**Work instructions**
Render the lines from the one with "The image size is (333, 213)." to the one with "Action: [303, 38]" as a Markdown table with the columns No. and Text, one numbered line per row and no blank lines. Omit the pictures.

**Data supplied**
= = = = =

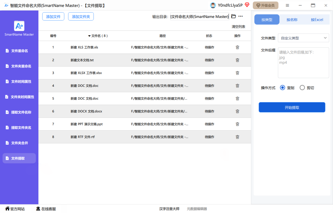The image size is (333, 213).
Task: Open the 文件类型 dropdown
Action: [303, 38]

= = = = =

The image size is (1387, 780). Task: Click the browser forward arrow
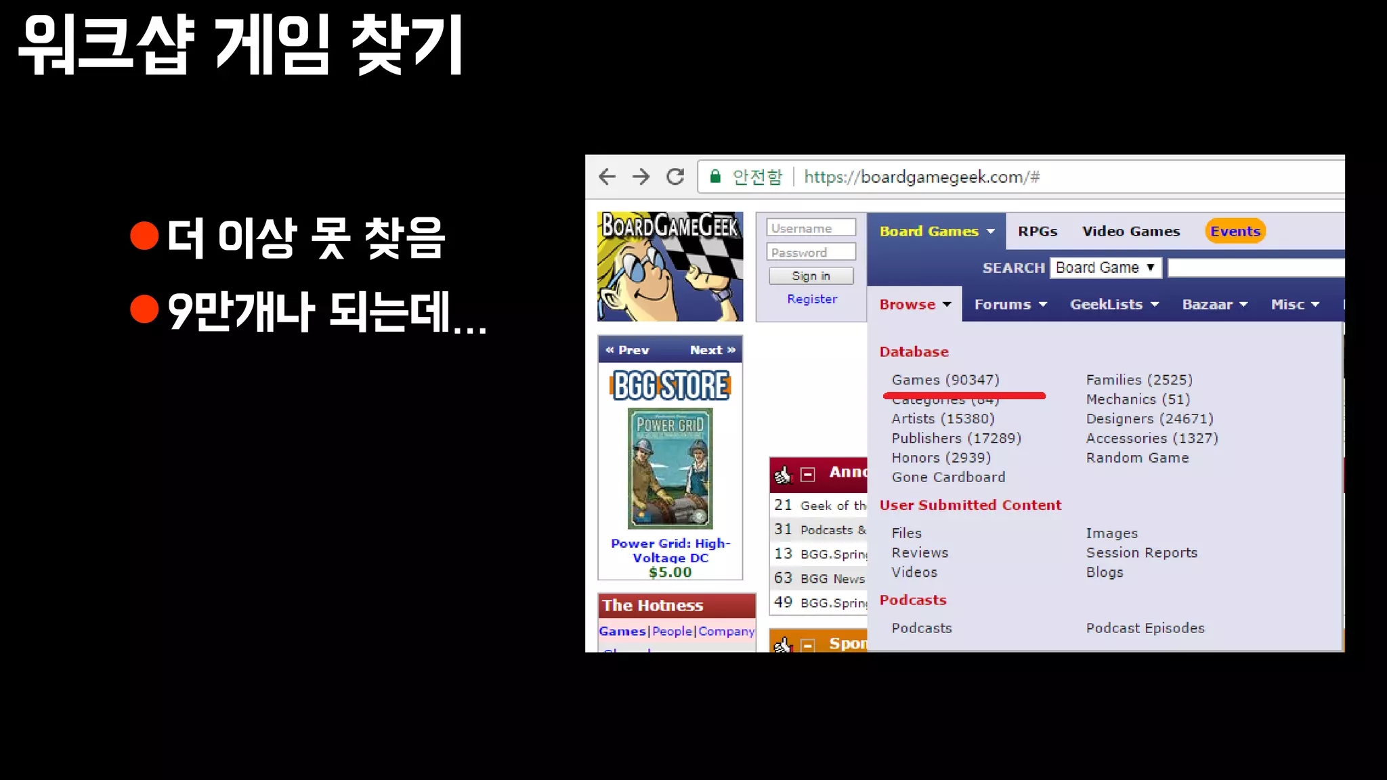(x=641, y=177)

= = = = =

**Finished answer**
| No. | Text |
|---|---|
| 1 | The image size is (333, 213). |
| 2 | Task: Open the 文件类型 dropdown |
| 3 | Action: [303, 38] |